Segment Open
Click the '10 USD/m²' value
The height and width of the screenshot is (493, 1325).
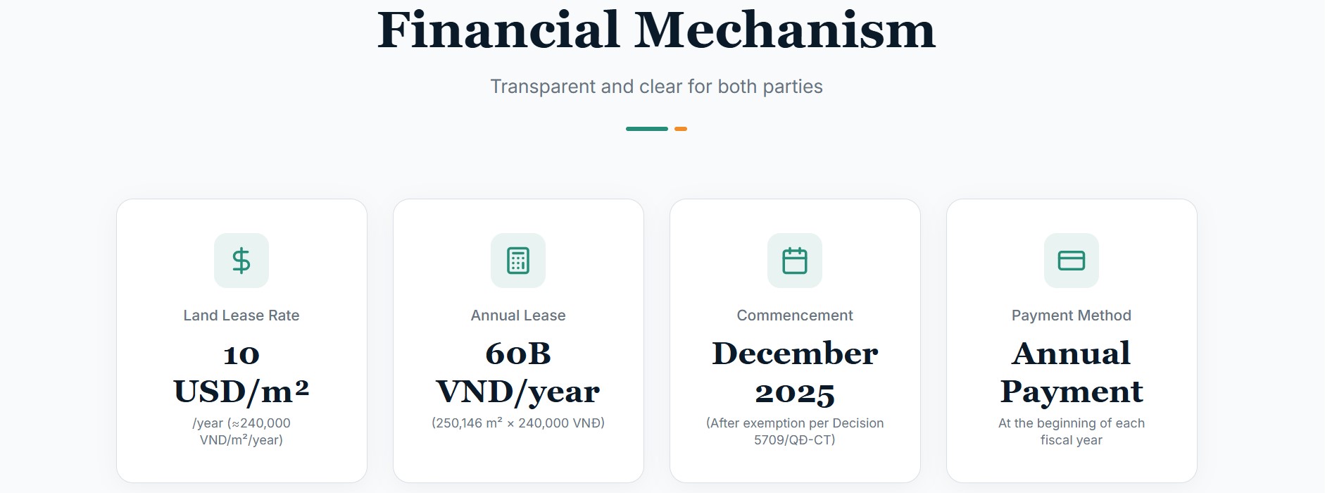(241, 373)
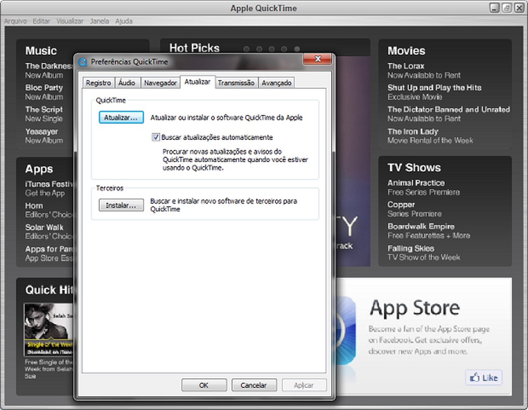Select the first Hot Picks carousel dot
The height and width of the screenshot is (410, 528).
pyautogui.click(x=246, y=48)
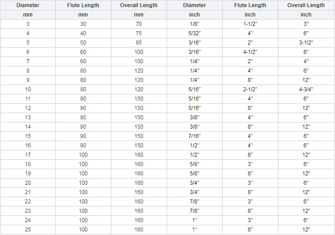The height and width of the screenshot is (235, 335).
Task: Click the 40 mm flute length cell
Action: (x=83, y=33)
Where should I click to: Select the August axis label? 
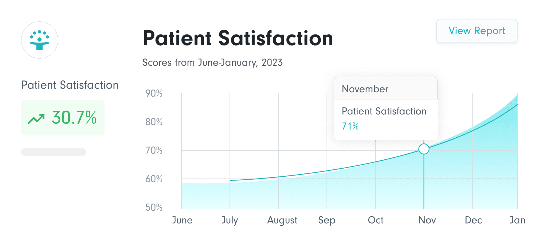(x=282, y=220)
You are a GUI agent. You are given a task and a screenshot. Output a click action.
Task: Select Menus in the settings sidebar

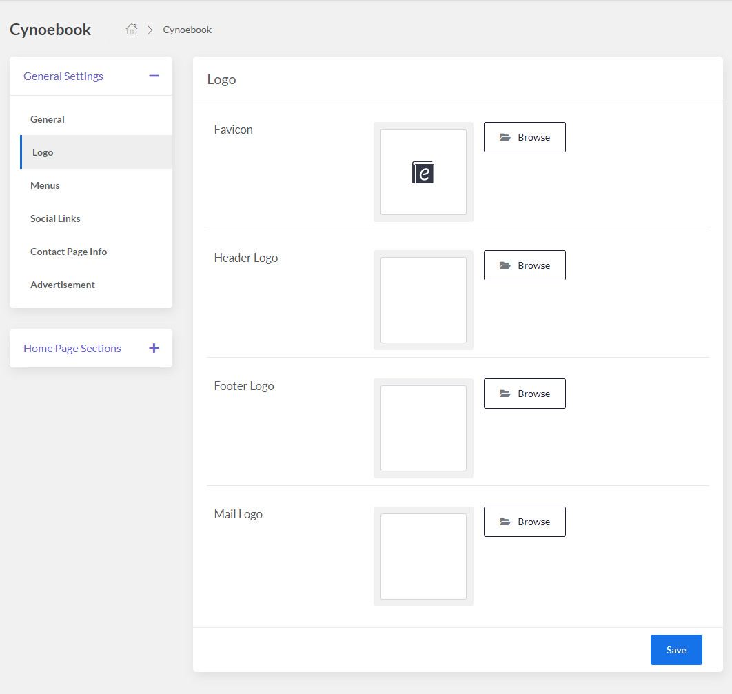(x=45, y=185)

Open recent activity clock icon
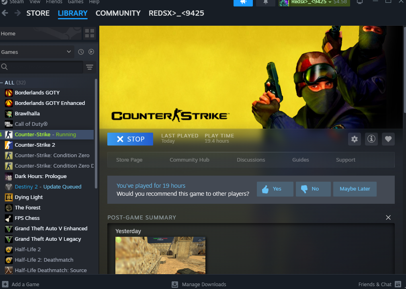coord(81,52)
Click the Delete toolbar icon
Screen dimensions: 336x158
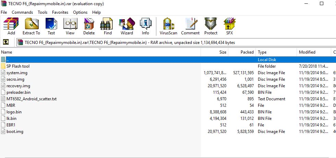pos(89,26)
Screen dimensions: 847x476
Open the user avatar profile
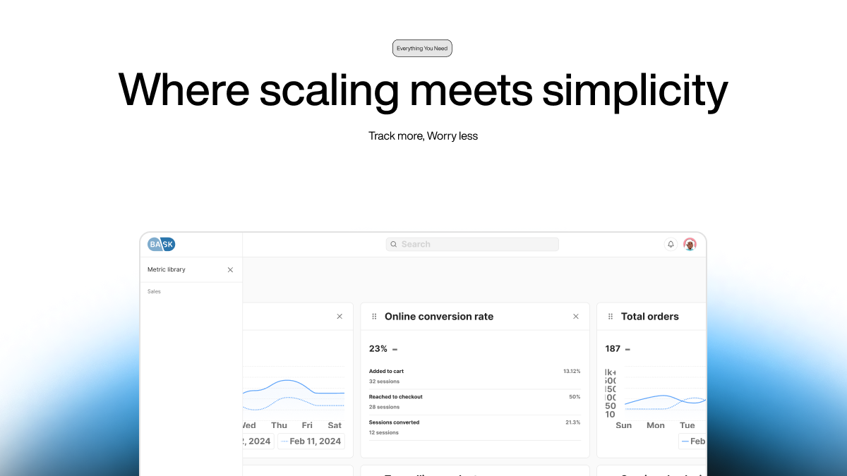tap(690, 244)

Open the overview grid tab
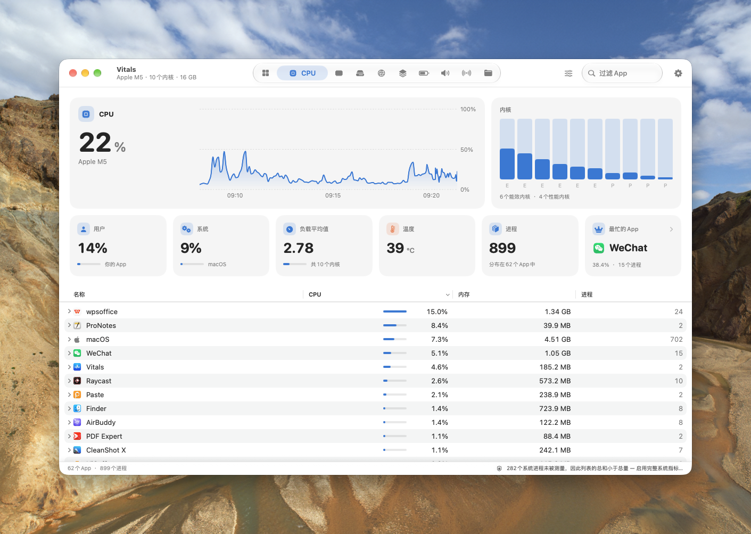[x=266, y=73]
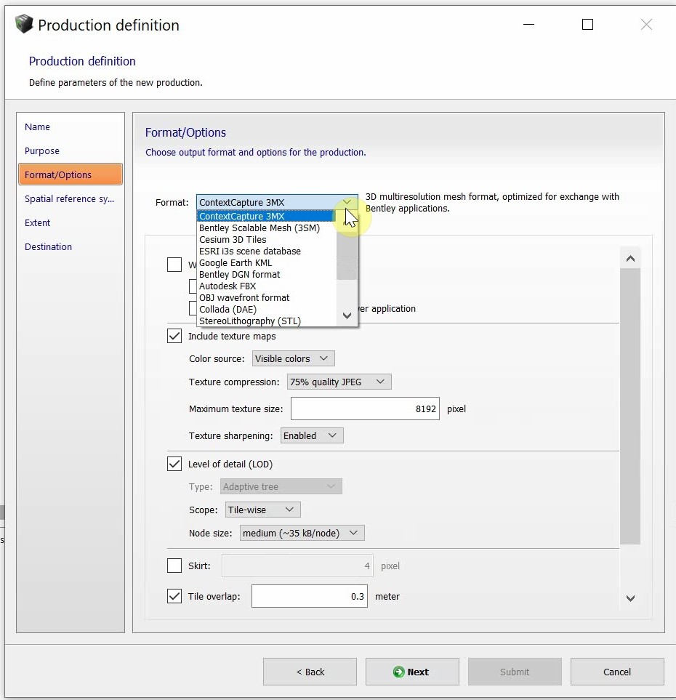Disable the Tile overlap checkbox
Image resolution: width=676 pixels, height=700 pixels.
point(174,596)

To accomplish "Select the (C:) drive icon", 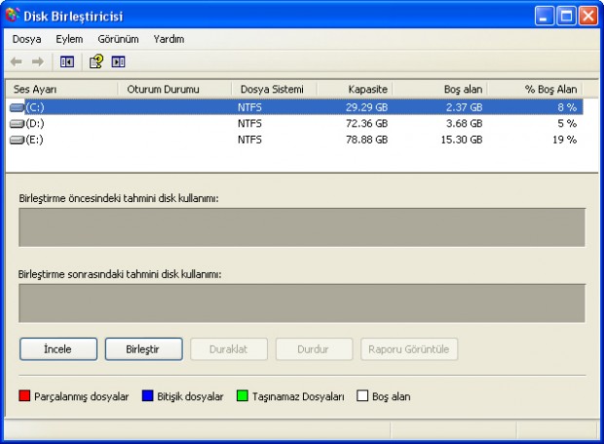I will (x=17, y=107).
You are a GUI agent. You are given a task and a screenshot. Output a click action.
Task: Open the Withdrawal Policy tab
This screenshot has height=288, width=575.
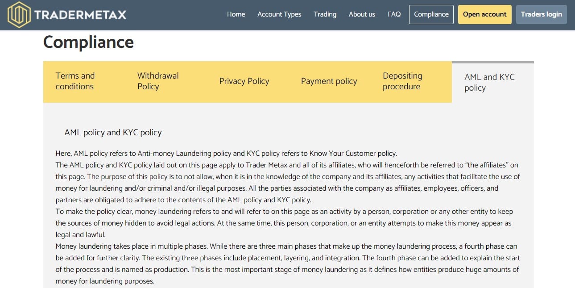pyautogui.click(x=166, y=81)
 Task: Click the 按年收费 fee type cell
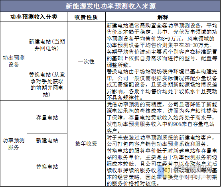[86, 144]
Segment Closed
__THE PROBLEM__: Using the records above, print exactly the run of lines that starts with the line with "The height and width of the screenshot is (493, 1325)." and goes on through the line with "Screen dimensions: 847x476", pictures excluded.

__TASK RESPONSE__:
The height and width of the screenshot is (493, 1325).
(241, 373)
Select the first Hot Picks carousel dot
The height and width of the screenshot is (410, 528).
pyautogui.click(x=246, y=48)
The height and width of the screenshot is (235, 335).
Task: Click the 40 mm flute length cell
Action: (x=83, y=33)
Where should I click to: Select the August axis label? 
(x=282, y=220)
You are a GUI agent. You are given a task and a screenshot. Output a click action.
Task: Select Menus in the settings sidebar

(x=45, y=185)

Open recent activity clock icon
coord(81,52)
Click the Delete toolbar icon
Screen dimensions: 336x158
pos(89,26)
Screen dimensions: 847x476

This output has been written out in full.